One could say : take two different hyperbolic compact surfaces of the same genus, their curvature functions are both -1, and yet are not globally isometric. But still those surfaces are locally isometric.

So can one find two metric $g_1$ and $g_2$ on the disk inducing the same curvature function such that no diffeomorphism of the disk induces an isometry on a neighborhood $(U_1,g_1)$ of $0$ on $(U_2=f(U_1),g_2)$. Which are essentially different is this sense.

Yes, you can easily do this with surfaces of revolution: If you take a metric of the form $ds^2 = dr^2 + f(r)^2\,d\theta^2$, where $f$ is an odd function of $r$ satisfying $f'(0)=1$, then the Gauss curvature function $K(r)$ satisfies $$f''(r) + K(r)\,f(r) = 0,$$ where $K(r)$ is an even function of $r$.

Suppose now that $K_1$ and $K_2$ are any two even functions of $r$ that have a nondegenerate minimum of $0$ at $r=0$. Then there will be a unique smooth, increasing, odd function $\phi$ that satisfies $K_1(r) = K_2(\phi(r))$ (and $\phi(0)=0$). Now consider the mapping of the disk $|r|<\epsilon$ defined by $F(r,\theta) = (\phi(r),\theta)$, and let $f_1(r)$ and $f_2(r)$ be the odd functions of $r$ that satisfy $f'_i(0)=1$ and $$f''_i(r) + K_i(r)\,f_i(r) = 0.$$ Then $F$ aligns the curvatures of the two metrics $ds_i^2 = dr^2 + f_i(r)^2\,d\theta^2$, but generally isn't an isometry if $\phi$ is not the identity map. Moreover, it is not hard to show that there is no isometry between the two metrics.

The two metrics $ds^2_1$ and $F^*(ds^2_2)$ now satisfy your requirements.

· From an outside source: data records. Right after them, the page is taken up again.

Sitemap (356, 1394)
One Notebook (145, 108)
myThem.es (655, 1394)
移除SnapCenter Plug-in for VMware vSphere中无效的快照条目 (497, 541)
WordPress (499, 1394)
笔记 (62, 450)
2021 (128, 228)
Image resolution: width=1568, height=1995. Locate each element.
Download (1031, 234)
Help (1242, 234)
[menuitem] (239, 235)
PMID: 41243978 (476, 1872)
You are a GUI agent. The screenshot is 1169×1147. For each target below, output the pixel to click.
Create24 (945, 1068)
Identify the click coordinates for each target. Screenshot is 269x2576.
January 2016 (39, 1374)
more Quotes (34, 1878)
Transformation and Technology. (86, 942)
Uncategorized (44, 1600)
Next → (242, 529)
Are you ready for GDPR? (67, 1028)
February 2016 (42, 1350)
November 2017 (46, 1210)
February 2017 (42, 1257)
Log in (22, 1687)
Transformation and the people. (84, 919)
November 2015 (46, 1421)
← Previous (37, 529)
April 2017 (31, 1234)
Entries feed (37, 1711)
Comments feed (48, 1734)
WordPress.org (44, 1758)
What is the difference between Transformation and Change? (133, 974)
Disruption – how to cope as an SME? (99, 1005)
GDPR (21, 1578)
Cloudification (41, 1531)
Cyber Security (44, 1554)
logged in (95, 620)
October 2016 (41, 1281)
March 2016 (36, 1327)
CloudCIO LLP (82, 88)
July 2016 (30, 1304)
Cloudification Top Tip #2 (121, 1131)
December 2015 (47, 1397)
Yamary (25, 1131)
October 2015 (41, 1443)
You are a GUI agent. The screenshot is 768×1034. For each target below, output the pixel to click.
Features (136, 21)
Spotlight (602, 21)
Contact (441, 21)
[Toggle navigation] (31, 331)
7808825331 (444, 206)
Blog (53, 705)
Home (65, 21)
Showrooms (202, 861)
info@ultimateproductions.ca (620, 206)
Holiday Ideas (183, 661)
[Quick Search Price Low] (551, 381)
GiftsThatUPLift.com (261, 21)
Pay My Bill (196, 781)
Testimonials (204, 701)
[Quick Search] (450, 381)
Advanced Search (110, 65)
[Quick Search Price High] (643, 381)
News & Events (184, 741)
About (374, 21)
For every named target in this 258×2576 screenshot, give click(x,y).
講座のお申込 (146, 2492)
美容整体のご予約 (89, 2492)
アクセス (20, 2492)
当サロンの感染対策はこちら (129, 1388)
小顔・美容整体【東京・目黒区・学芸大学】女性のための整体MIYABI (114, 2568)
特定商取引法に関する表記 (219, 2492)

N.B.: In addition to Kulkarni's paper, which the OP cites above, it is probably a good idea to look at Yau's 1974 Annals paper, "Curvature preserving diffeomorphisms" (http://www.jstor.org/stable/1970843), where he discusses why the result does not hold in dimension $3$. I might also add that you could find some useful information by looking at the answers to the MO question Does the curvature determine the metric?

As an example the two surfaces with embeddings

$( u \cos v , u \sin v , \log u )$ - surface of revolution with exponential curve as meridian

and $( u \cos v , u \sin v , v )$ - helicoid

have the same Gauss curvature at corresponding points equal to $-1/(1+u^2)$, even though there is no isometric correspondence at corresponding (u,v) points.

Also the helicoid is isometric to the catenoid. $( u \cos v , u \sin v , \cosh^{-1} u )$ page 120

Thus even two surfaces of revolution ( catenoid and exponential horn) share same Gauss curvature without isometrically mapped correspondence at (u,v).

Ref page 176 DJ Struik, Isometric and geodesic mapping.